Aus dieser Zeit stammt das Bild, auf dem Riefenstahl Kindern Essen gibt. Genaue Details über die Umstände der Situation interessieren die 39-jährige, in Bordeaux geborene und in Wien lebende Lecomte nur bedingt. Es waren "Gesten der Macht", die sie in der Arbeit Leni oder in den anderen Stills herausarbeitet: In Kadavergehorsam ist eine ebenso kleine Geste im Bild, in der ein ranghöherer Wehrmachtssoldat dem Untergebenen zeigt, wie er korrekt zu salutieren hat. Fast zärtlich scheint hier ein Mann den anderen zu berühren, wenn man nur die Hände im vergrößerten Ausschnitt sieht.
In einer anderen Arbeit setzt sich Lecomte mit einer weiteren Ebene des Mediums Fotografie auseinander: Sie vergrößerte Aufnahmen von Hautkrankheiten aus einem alten medizinischen Lehrbuch. Aufgeblasen auf fast zwei Quadratmeter wird der Raster der ursprünglichen Reproduktion und damit die Geschichte des Zirkulierens der Bilder sichtbar. In den grobkörnigen großflächigen Arbeiten werden die unappetitlichen dermatologischen Auffälligkeiten völlig abstrahiert.
Das angeblich einzige Farb-Dia von der Zerstörung des Warschauer Ghettos vergrößerte Lecomte nicht nur bis zur Unkenntlichkeit, sondern zerlegte es auch.
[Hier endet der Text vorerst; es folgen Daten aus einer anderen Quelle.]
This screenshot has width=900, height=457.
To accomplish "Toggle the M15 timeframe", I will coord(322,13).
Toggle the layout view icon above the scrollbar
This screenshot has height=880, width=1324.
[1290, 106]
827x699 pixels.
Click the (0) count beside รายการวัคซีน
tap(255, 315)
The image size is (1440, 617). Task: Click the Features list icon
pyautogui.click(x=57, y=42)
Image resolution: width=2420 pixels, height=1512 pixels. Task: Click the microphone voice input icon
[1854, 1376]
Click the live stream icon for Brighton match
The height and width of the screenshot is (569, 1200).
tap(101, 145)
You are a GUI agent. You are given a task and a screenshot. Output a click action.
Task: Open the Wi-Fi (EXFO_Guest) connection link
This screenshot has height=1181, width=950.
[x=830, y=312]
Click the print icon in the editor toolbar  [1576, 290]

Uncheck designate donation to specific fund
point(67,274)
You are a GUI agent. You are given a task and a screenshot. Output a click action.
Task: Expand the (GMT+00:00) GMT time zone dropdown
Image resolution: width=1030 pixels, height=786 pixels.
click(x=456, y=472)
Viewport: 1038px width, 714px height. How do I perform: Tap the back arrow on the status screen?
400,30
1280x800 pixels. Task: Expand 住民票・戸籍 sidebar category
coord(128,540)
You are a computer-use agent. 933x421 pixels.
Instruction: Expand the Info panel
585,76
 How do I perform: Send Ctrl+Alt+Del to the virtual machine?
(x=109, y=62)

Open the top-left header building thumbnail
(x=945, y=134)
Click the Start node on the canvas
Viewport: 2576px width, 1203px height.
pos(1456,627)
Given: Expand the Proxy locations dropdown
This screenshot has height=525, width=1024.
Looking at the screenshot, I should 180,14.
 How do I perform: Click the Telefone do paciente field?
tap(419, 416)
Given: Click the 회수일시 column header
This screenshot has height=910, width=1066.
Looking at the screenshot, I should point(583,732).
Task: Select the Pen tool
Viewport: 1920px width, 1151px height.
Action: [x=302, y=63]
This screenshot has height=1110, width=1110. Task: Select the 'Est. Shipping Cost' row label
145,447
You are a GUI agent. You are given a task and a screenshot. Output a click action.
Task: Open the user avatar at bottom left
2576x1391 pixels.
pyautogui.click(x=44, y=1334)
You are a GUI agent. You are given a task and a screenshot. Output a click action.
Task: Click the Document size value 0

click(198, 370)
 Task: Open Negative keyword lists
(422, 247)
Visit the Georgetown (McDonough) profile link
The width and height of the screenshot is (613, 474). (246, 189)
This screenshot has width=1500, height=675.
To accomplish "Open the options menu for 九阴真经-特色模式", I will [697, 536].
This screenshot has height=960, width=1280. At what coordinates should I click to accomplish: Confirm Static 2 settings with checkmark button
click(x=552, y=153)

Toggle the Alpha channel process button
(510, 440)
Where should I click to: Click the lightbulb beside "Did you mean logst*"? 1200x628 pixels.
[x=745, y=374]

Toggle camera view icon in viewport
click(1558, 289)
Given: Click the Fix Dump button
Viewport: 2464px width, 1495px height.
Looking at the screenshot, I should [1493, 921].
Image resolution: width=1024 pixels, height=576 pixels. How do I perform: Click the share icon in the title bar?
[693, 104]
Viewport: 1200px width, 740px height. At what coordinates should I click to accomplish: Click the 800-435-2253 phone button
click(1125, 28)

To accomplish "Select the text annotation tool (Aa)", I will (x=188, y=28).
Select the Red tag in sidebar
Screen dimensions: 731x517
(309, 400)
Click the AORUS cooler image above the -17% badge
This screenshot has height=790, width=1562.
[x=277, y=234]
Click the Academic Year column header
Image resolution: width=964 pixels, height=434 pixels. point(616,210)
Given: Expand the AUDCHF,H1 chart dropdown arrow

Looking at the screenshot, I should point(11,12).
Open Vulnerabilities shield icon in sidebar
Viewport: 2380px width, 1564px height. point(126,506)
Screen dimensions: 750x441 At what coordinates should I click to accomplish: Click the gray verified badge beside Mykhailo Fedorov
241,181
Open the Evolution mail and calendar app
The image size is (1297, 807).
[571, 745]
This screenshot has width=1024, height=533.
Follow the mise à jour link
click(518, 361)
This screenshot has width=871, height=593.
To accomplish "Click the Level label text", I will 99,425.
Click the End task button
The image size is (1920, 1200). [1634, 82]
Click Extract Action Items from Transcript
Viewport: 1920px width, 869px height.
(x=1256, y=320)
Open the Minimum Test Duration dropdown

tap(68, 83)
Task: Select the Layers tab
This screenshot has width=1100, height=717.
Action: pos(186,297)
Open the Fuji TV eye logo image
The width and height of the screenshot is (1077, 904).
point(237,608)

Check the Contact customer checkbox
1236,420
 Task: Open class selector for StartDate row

Die Einzelteile schweben wie eine Aschewolke auf einer Wand der von Reinhard Braun und Maren Lübbke-Tidow kuratierten Schau.
Den zweiten Teil der Ausstellung bestreitet die in Berlin lebende Bosnierin Sejla Kameric, die mit älteren Arbeiten auch im eben erschienenen Heft Camera Austria (Nr. 112) vertreten ist, mit einer brandneuen Installation. Wieder steht man vor Bildern aus der Geschichte des 20. Jahrhunderts, aber diesmal wird neben der Geschichte des Zirkulierens auch die politische Geschichte miterzählt. Allerdings erst, wenn man sich bückt, unter Holzstellwänden durchkriecht und auf deren Rückseite den historischen Kontext zu den winzigen Schwarzweißfotografien entdeckt.
Die 34-jährige Kameric nimmt die Themen Krieg, Gewalt Macht und Nationalismus seit der Belagerung ihrer Heimatstadt Sarajewo in ihren Arbeiten immer wieder auf. In der Serie Embargo till 11 zeigt sie auf 25 Posterständern je einen kleinen Aufkleber aus der Seire "Adolf Hitler und sein Weg zu Großdeutschland", die von der damaligen Austria Tabakwerke AG ab 1940 herausgegeben wurde.
B-Seiten der Geschichte
Die Menschen und Orte auf der Vorderseite der Klebebildchen, zu denen es ein Sammelalbum für eine Reichsmark gab, befreit Kameric aus ihrem Originalzusammenhang. Sie kommentiert die kleinen Bilder mit Zitaten aus Songtexten (von Leonard Cohen über Lou Reed bis U2). Auf der Rückseite der Aufkleber (und eben auch Stellwände) sind Stationen aus Hitlers privatem und politischen Leben nachzulesen. So steht etwa unter einer politisch unverdächtigen Felsformation, die das Pech hatte im "Ahnengau", also im Waldviertel, aus dem Hitlers Vater stammte, zu stehen, ein Zitat aus Bob Dylans Like a Rolling Stone: "You're invisible now, you got no secrets to conceal." (Colette M. Schmidt/ DER STANDARD, Printausgabe, 27.1.2011)
Bis 3. 4.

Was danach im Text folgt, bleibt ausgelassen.